I saw that being mentioned here 🔥 Integrate Weights & Biases with PyTorch - YouTube so I was curious - how do we have the data loaders in pytorch to have high disk utilization e.g. is increasing the batch size, num_workers the way to go or something else?
So, the idea I had in mind when I said that was that there are three categories of time-consuming operations:
- Getting data off disk
- Running data/network logic in Python on CPU
- Running data/network operations in CUDA on GPU
Roughly, the fraction of available resources used by these 3 categories is tracked by three system metrics in wandb: Disk Utilization, CPU Utilization, and GPU Utilization.
Again roughly, you’re squeezing every last drop of juice out of your hardware when all three of those are maximized. In every second, bits are being read from disk while the CPU is moving forward in the compute graph and the GPU is executing the operation, all at full capacity.

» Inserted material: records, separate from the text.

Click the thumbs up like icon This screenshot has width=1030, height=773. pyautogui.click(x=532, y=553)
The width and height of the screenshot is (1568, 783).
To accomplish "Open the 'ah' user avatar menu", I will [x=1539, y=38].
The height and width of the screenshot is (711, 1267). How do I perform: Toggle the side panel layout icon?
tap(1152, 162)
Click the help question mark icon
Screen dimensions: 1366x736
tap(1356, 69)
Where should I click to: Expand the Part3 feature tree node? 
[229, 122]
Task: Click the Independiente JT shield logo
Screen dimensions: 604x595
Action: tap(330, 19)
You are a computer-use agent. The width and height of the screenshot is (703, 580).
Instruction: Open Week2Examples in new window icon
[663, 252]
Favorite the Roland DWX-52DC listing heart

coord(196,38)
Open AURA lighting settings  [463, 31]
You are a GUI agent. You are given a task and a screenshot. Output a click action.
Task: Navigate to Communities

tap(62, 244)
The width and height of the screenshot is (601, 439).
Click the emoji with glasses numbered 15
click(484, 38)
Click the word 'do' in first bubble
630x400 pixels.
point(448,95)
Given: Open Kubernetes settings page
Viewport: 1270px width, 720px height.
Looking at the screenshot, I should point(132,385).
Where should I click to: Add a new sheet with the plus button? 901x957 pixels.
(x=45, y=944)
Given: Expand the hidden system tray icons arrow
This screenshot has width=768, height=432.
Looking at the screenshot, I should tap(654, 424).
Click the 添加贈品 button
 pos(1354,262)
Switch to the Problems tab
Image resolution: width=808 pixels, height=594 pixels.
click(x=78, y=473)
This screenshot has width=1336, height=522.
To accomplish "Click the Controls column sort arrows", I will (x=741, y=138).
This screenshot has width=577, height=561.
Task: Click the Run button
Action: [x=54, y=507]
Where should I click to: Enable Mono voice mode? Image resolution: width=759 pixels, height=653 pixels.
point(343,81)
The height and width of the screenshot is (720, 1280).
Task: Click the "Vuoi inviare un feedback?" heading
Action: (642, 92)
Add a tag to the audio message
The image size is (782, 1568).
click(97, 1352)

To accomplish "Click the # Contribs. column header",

This is probably not achievable for every problem, but that’s what I had in mind when I was talking about the system metrics in that video.
Looking back, I think parts 1+2 are less important than I did at the time. The real killer for GPU-accelerated tensor workloads like DNN training is that the GPU is sitting idle – it’s waiting on a disk read or waiting on the Python layer. The optimizations to fix this aren’t always in the GPU (maybe you need to write a faster file loading strategy, with cacheing or multiprocessing; maybe you need to move more logic out of pure Python and into your tensor library) but they tend to show up as low GPU Utilization.